Il prefetto "rifiuta" la cittadinanza onoraria "inquinata"


Il prefetto 'rifiuta' la cittadinanza onoraria 'inquinata'
28/10/2010, 15:10

CRISPANO (Napoli) - A Napoli ed in provincia i politici non smettono mai di stupire. L’ultima chicca arriva da Crispano, piccolo paese dell’hinterland a nord di Napoli, che solo pochi anni fa ha conosciuto per la prima volta nella sua storia lo scioglimento anticipato per infiltrazioni della camorra.

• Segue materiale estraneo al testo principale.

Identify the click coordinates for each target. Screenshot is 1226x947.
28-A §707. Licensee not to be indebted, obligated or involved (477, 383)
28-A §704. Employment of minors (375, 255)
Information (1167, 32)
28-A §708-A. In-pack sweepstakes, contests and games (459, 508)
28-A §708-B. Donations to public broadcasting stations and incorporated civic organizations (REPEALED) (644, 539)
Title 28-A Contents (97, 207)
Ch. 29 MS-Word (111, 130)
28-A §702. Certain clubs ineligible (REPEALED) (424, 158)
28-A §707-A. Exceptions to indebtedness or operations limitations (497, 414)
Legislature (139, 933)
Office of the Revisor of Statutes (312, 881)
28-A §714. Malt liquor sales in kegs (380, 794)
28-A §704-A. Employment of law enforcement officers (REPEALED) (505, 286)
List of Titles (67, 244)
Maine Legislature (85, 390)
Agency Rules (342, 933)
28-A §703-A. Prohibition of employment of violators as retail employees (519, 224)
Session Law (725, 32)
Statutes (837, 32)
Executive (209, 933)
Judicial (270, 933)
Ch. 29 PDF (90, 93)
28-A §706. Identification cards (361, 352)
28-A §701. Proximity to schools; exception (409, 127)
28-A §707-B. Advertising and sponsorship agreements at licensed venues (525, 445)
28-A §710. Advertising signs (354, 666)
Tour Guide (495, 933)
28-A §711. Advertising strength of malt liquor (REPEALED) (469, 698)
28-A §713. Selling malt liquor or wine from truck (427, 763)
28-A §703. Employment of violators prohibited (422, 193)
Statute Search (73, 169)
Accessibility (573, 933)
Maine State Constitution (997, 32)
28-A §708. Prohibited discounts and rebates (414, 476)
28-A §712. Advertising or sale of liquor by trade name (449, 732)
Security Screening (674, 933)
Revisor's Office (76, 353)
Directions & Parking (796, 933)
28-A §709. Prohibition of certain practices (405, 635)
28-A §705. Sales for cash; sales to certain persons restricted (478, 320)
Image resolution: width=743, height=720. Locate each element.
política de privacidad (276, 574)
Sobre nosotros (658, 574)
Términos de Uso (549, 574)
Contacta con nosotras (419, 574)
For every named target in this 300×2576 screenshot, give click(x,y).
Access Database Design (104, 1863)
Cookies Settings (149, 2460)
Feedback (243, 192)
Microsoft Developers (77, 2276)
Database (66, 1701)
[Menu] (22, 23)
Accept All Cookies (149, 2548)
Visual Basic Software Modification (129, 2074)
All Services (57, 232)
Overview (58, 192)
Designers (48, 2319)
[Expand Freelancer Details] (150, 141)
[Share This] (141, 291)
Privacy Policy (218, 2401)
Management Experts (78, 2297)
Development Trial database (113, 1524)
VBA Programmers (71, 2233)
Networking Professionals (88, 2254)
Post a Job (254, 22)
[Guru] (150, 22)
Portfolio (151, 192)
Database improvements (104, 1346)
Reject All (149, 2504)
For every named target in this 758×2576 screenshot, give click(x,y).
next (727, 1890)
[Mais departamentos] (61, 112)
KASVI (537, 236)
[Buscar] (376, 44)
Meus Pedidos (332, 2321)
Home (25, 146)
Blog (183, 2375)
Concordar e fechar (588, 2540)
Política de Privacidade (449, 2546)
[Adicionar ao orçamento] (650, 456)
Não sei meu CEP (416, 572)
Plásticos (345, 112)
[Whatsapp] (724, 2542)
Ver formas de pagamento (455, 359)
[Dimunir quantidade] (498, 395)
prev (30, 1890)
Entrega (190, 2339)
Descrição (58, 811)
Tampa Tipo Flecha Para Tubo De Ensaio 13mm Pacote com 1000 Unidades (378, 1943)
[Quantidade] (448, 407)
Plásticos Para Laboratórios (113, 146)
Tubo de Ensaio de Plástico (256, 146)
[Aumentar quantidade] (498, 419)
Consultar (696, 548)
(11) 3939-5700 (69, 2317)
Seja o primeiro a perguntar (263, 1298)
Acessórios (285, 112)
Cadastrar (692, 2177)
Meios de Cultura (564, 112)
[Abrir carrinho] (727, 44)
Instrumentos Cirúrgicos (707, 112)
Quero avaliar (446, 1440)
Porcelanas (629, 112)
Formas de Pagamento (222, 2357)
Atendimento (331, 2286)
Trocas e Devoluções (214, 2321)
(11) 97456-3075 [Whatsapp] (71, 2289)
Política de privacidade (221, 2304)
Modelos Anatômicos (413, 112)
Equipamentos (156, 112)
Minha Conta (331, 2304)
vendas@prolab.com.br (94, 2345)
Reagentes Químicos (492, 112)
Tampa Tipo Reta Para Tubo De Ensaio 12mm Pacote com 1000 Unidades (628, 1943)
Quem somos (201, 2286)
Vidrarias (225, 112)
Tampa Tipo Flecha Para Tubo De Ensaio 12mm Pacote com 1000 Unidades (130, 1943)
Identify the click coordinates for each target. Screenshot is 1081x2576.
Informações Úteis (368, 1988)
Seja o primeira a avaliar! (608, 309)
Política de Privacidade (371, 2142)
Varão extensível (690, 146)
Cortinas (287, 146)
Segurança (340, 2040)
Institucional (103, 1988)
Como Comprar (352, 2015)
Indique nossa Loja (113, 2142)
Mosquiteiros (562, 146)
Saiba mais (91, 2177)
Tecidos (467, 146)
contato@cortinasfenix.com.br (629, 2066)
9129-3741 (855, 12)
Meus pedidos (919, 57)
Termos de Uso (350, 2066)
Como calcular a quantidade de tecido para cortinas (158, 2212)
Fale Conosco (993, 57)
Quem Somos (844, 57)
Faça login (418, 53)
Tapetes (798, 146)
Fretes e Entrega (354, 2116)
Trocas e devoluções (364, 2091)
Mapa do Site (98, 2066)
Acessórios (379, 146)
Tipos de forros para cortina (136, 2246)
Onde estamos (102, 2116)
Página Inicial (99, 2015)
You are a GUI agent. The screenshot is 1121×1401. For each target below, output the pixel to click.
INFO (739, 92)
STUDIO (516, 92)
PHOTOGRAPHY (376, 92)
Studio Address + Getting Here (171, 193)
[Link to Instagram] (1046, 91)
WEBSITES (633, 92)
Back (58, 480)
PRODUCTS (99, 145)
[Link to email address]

Il sindaco ed il consiglio comunale volevano riconoscere la “cittadinanza onoraria” al prefetto Giorgio Criscuolo, componente della commissione straordinaria arrivata in città dopo lo scioglimento degli organi elettivi per camorra. Hanno convocato pure il civico consesso ed annunciato l’evento in pompa magna. Fin qui nulla di male, per carità. C’è un solo dettaglio: il prefetto Criscuolo, giustamente, non ha accettato l’onorificenza. Ha inviato una lettera al primo cittadino e si è tirato indietro con stile ed eleganza. Il perché? Facile comprenderlo. Serve, però, una panoramica del contesto locale.
A cosa è servito lo scioglimento degli organi elettivi? A nulla. Basta fare un giro in città per capire di cosa parliamo. Un semplice paragone col passato e le risposte arrivano immediatamente. Il sindaco, Carlo Esposito (nella foto), è lo stesso. E’ il sindaco sciolto. In giunta ci sono gli assessori protagonisti dello scioglimento e richiamati nella relazione della commissione d’accesso. In Consiglio il quadro è peggiorato. Ci sono i consiglieri dello scioglimento con l’aggravante di aver inquinato pure settori dell’opposizione. Infatti, una parte dell’opposizione, già bollata come “consociativa", è rappresentata da un consigliere all’epoca organico alla maggioranza sciolta dall’Antimafia, Renato Di Micco, e da un ex assessore della giunta Esposito, Carlo La Sala. Lo stesso che all’epoca dell’intervento del ministero degli Interni fu arrestato in un blitz per una questione legata ad una inchiesta sugli incarichi professionali al Comune di Frattaminore. Il parallelo col passato è stato tracciato. Poi arriviamo al presente. In campagna elettorale il Pdl, all’ultimo momento, non presenta la lista e nessuno riesce a capire il perché. In campo ci sono solo loro. Due liste, “Crispano per le libertà” ed il Pd. La vecchia maggioranza “bocciata” dall’Antimafia che occupa tutti gli spazi, quelli della maggioranza e quelli destinati all'opposizione. I parenti dei camorristi trovano spazio nelle due liste. Così come trovano spazio gli autori dello scioglimento. Davanti ai palazzi di soggetti, considerati dagli investigatori, legati ai clan dominanti in zona, compaiono i manifesti elettorali dei propri parenti. Guarda caso, tutti eletti. In maggioranza e all’opposizione. La mobilitazione in campagna elettorale di “soggetti equivoci” l’hanno vista tutti ma nessuno ha il coraggio di denunciarla. Il sindaco sciolto si ripresenta sotto i simboli del centrosinistra. Carlo Esposito riconfermato con una maggioranza bulgara. Vicina all’ottanta per cento. Pochi giorni e scoppia il primo scandalo. In giunta viene inserito Giuseppe Frezza, considerato dal quotidiano “La Repubblica”, in un ampio reportage, come un assessore con “parentele scomode”. E lo stesso vale per altri consiglieri comunali. Il primo dei non eletti del Pd, Angelo Gallo, presenta un ricorso al Tar, poi perso per mancanza di prove, denunciando “brogli elettorali” nel rione “Cappuccini”. Guarda caso, il rione di Frezza, dei suoi parenti, e di un altro consigliere con lo stesso problema : Pasquale Vitale.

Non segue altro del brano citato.